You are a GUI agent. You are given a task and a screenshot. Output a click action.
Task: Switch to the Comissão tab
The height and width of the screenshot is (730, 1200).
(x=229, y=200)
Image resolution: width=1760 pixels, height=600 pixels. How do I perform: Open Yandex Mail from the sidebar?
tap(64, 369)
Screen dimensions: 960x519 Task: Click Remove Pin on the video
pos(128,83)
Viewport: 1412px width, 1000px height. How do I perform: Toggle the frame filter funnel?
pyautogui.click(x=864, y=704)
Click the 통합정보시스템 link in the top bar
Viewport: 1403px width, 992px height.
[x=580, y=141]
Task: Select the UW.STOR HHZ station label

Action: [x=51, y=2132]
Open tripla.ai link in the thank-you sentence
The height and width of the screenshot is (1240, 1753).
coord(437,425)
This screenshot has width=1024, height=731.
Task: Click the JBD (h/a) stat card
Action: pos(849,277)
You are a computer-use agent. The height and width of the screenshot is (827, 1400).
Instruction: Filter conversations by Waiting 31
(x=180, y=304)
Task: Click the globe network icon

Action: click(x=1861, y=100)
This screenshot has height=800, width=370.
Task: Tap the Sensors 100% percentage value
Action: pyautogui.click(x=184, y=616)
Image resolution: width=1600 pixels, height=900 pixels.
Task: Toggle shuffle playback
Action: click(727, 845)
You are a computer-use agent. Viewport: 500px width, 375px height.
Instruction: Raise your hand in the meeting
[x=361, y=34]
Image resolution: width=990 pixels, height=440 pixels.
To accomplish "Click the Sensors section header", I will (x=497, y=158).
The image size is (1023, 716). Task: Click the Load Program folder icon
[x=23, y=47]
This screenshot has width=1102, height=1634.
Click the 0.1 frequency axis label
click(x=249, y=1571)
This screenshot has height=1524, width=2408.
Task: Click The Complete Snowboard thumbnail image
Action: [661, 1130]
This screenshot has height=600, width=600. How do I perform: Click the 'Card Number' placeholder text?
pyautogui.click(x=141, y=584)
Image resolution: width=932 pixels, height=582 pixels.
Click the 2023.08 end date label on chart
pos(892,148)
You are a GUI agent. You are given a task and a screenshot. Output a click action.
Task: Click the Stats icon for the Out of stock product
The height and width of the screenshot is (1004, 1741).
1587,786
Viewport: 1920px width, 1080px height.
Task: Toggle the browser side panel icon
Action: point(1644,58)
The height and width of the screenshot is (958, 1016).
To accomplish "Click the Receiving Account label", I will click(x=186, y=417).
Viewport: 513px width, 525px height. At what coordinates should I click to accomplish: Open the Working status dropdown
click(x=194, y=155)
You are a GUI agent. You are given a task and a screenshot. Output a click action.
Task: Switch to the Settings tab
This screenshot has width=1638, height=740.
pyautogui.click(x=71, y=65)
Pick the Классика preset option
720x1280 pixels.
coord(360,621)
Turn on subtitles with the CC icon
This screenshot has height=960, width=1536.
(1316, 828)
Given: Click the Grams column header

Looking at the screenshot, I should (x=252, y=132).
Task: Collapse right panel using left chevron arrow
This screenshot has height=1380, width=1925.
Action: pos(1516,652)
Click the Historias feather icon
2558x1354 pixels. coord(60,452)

= = = = =

● Exercise prompt
Rewrite the lines starting at the one containing "The height and width of the screenshot is (958, 1016)." and ending at the one containing "click(x=194, y=155)", substituting "Payment Account" for "Receiving Account" and leaving everything else unchanged.

● Response
The height and width of the screenshot is (958, 1016).
To accomplish "Click the Payment Account label", I will click(x=186, y=417).
Viewport: 513px width, 525px height. At what coordinates should I click to accomplish: Open the Working status dropdown
click(x=194, y=155)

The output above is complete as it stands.